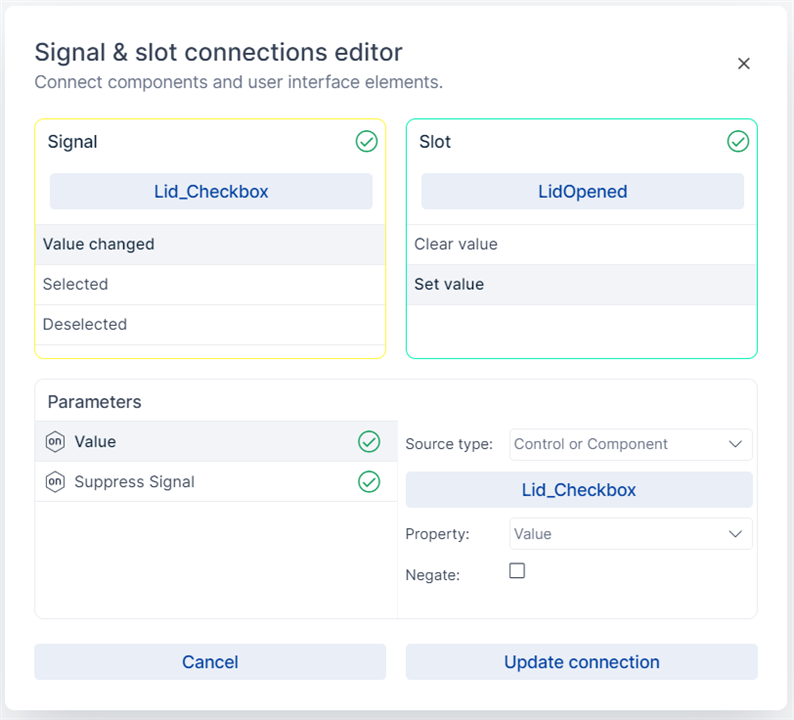Viewport: 794px width, 720px height.
Task: Click the hexagon icon beside Value parameter
Action: coord(55,442)
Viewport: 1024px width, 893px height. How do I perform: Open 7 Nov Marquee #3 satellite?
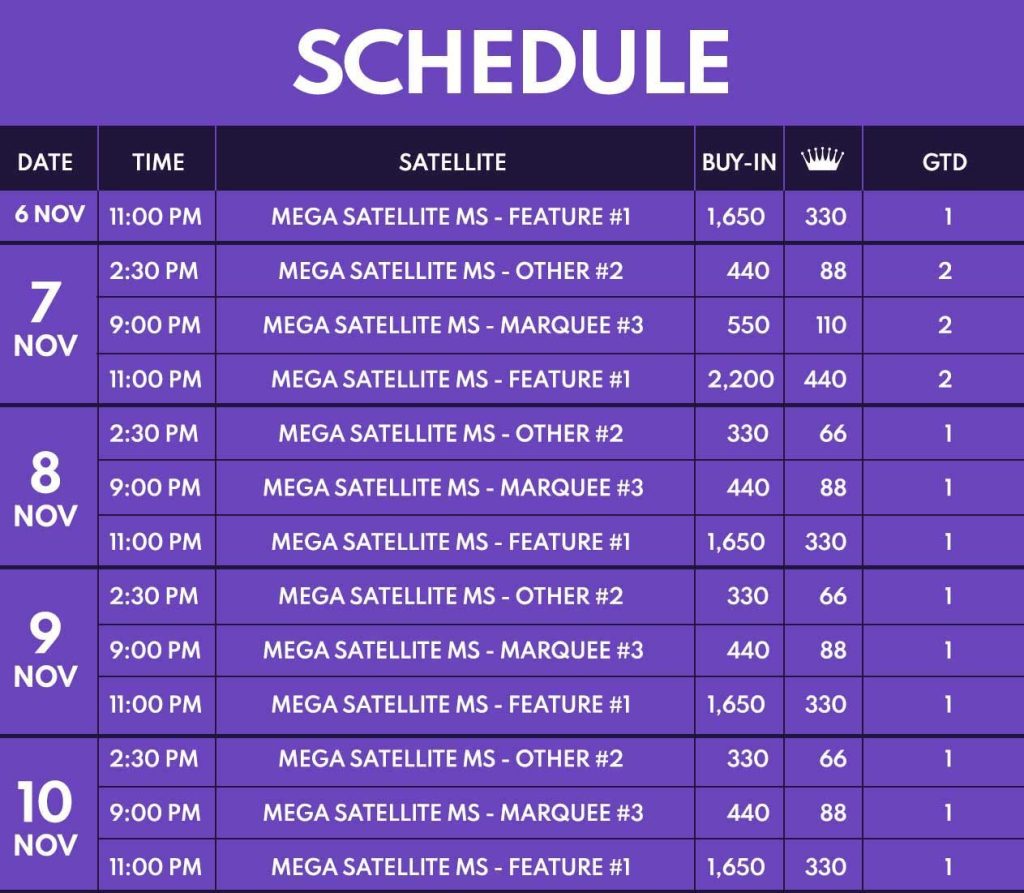[x=453, y=325]
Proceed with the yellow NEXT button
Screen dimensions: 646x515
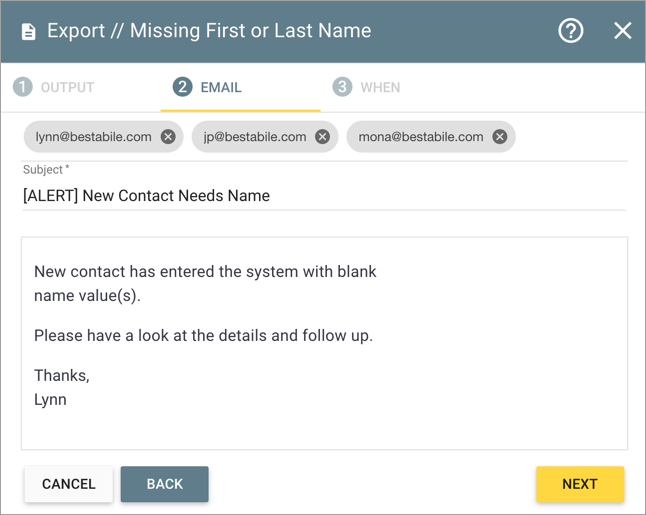pos(580,484)
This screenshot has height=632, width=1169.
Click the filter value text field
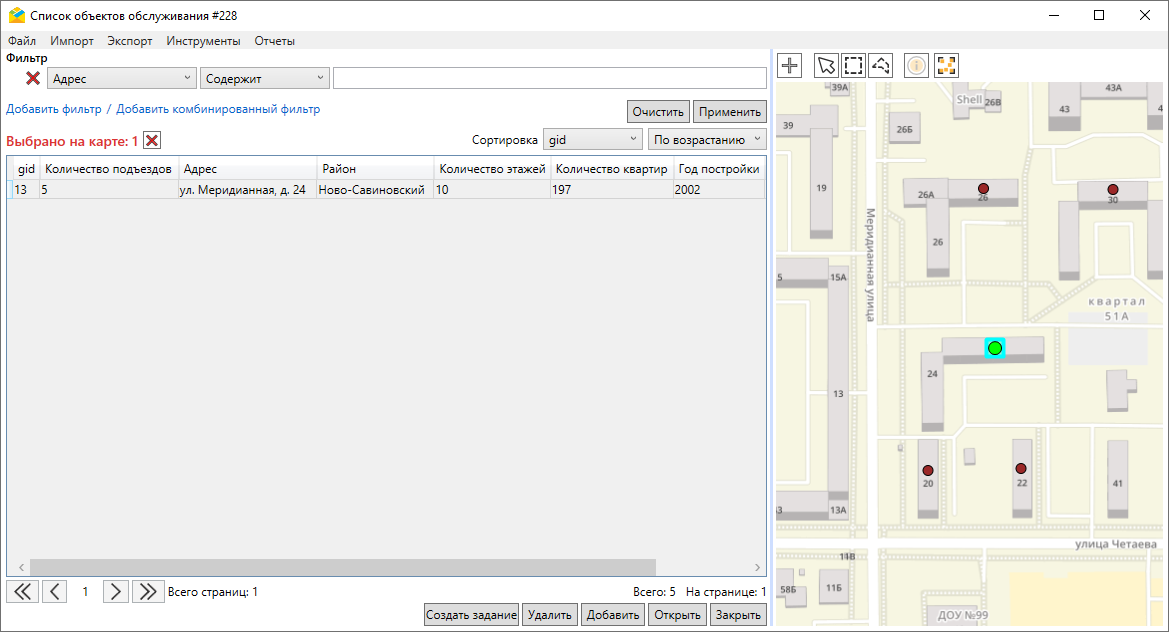coord(549,78)
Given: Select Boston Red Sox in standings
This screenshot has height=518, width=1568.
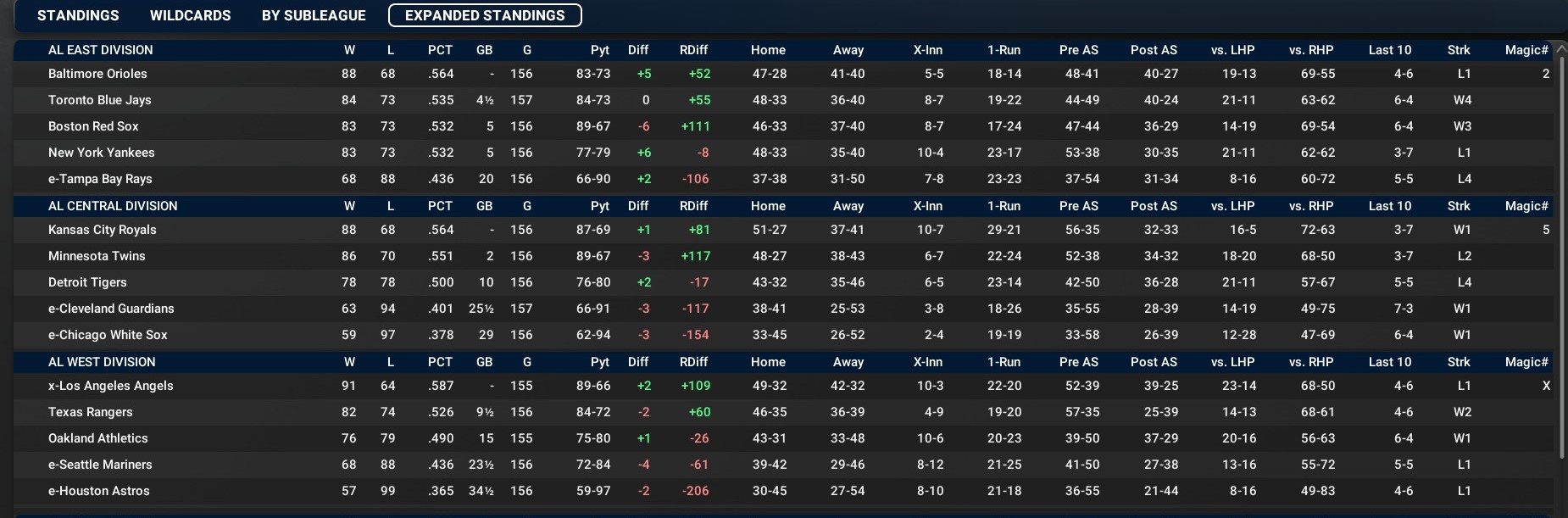Looking at the screenshot, I should pyautogui.click(x=93, y=126).
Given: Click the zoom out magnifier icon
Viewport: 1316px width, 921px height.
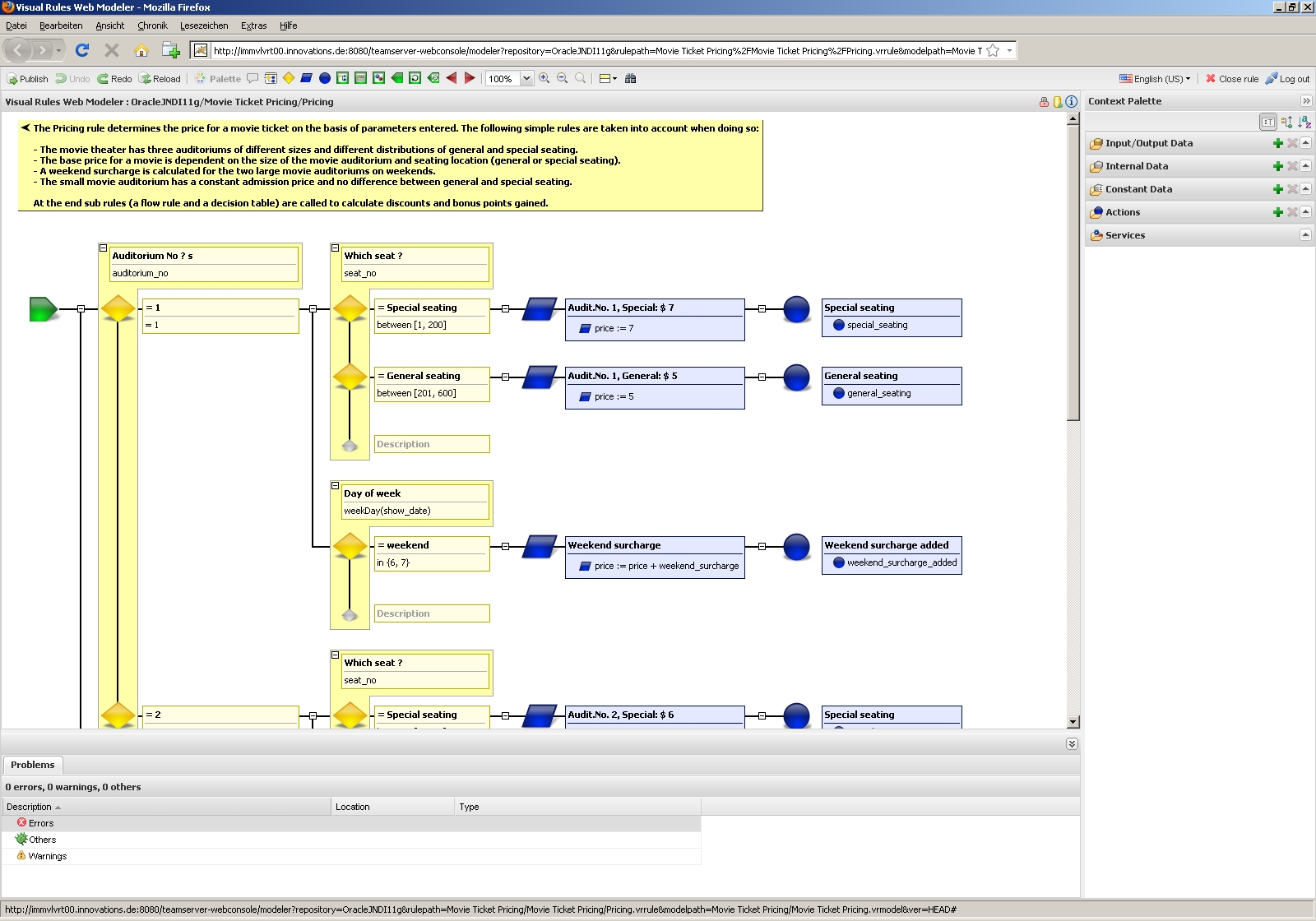Looking at the screenshot, I should pyautogui.click(x=563, y=78).
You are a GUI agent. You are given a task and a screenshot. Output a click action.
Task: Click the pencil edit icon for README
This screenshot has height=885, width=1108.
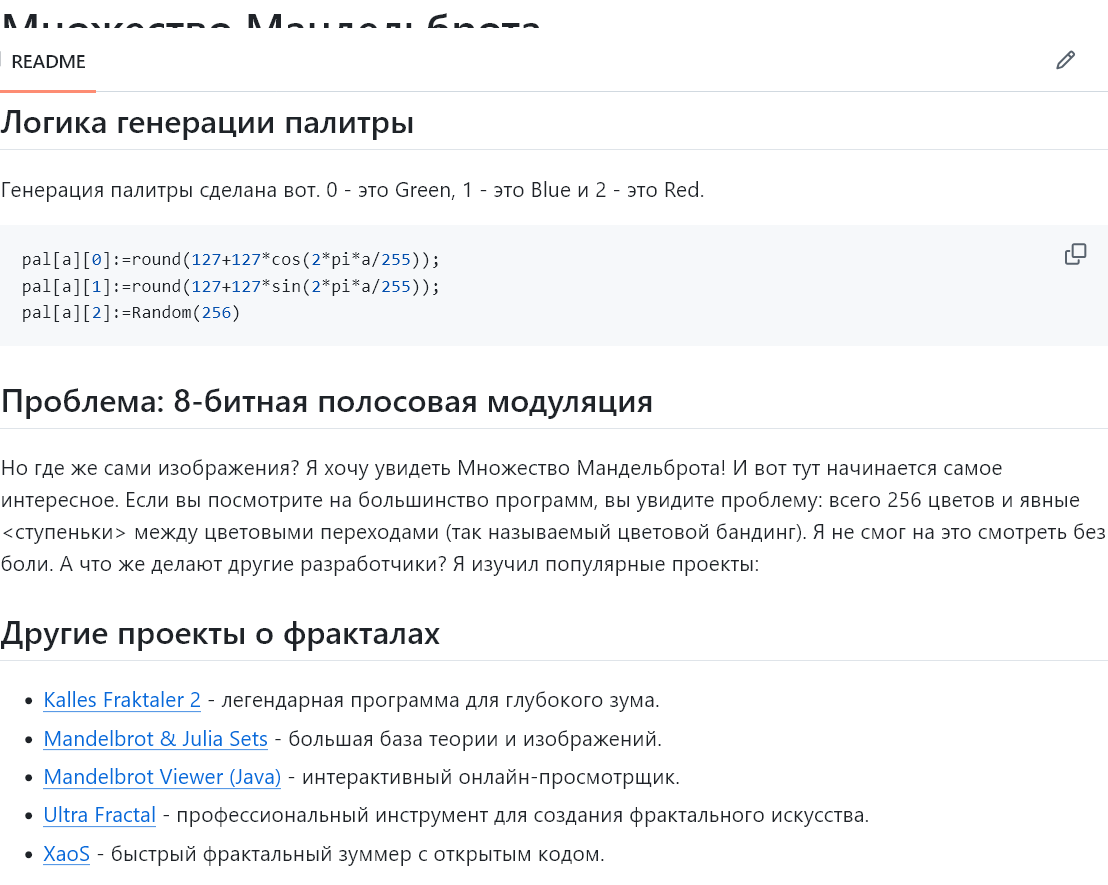click(x=1065, y=60)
☆ ☆ ☆ ☆ ☆
**WHAT YOU SHOULD DO**: Only the lines between the one containing "Proceed with the yellow NEXT button" and the last line of the listing above, both included, should be written out, exactly and without pictures.

**FINISHED TASK**:
Proceed with the yellow NEXT button
Screen dimensions: 646x515
pos(580,484)
This screenshot has height=632, width=1169.
Click the filter value text field
coord(549,78)
Given: Select Boston Red Sox in standings
This screenshot has height=518, width=1568.
Looking at the screenshot, I should pyautogui.click(x=93, y=126).
Given: Click the zoom out magnifier icon
Viewport: 1316px width, 921px height.
Looking at the screenshot, I should pyautogui.click(x=563, y=78).
You are a GUI agent. You are given a task and a screenshot. Output a click action.
Task: Click the pencil edit icon for README
This screenshot has height=885, width=1108.
click(x=1065, y=60)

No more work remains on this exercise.